A musician's musician, an occasional firebrand and a constant paradox -
Nikolaus Harnoncourt (1929-2016) was one of the most profound and
intriguing conductors of our time. Considered one of the world's leading
specialists of Baroque music, he has long since turned his attention to
Mozart, Beethoven, Schubert, and even to Jacques Offenbach and Johann
Strauss. He spent many years as a cellist with the Wiener Symphoniker
before founding the "Concentus Musicus Wien" with his wife Alice in 1953.

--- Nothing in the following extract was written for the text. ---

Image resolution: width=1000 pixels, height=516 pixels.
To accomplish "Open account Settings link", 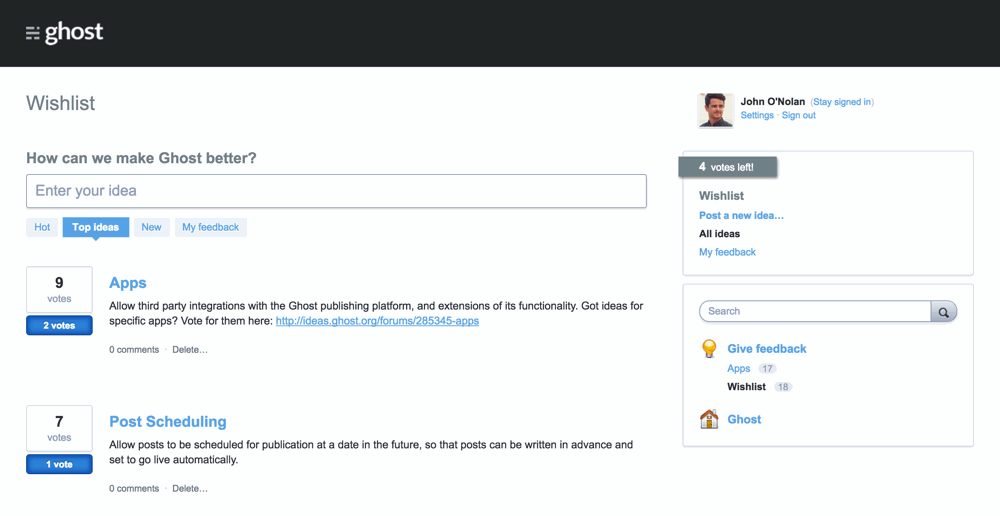I will [x=757, y=116].
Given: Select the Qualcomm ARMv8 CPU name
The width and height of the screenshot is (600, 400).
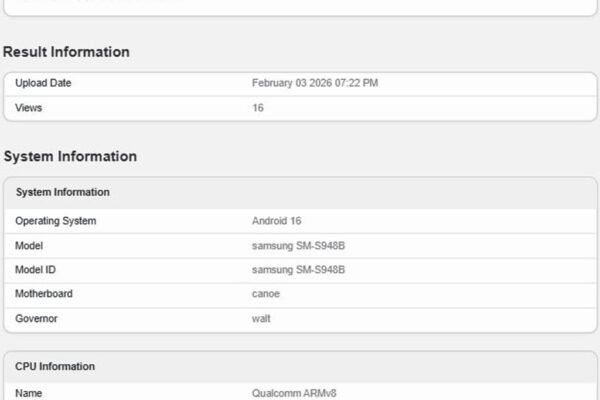Looking at the screenshot, I should [294, 393].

It soon became one of the world's most respected ensembles specializing in
the performance of early music on original instruments. In the 1970s,
Harnoncourt joined forces with Jean-Pierre Ponnelle to stage a series of
Monteverdi operas at the Zurich Opera House. This universally acclaimed
cycle contributed to a renaissance of Monteverdi's music and set standards
for early Baroque performance practice.
Harnoncourt later began to turn his attention more and more to the music of
Mozart, whom he considers "the most romantic of all composers". His concept
of Mozart's music ran counter to the prevailing 20th-century views,
however. He sees Mozart's music as "dramatic, dynamic, often directly and
highly emotional." The Vienna Philharmonic, known for its suave and
gracious Mozartian interpretations, initially rebelled against
Harnoncourt's unconventional approach. Yet the compellingness of his vision
soon came to be accepted and shared by all members of the orchestra.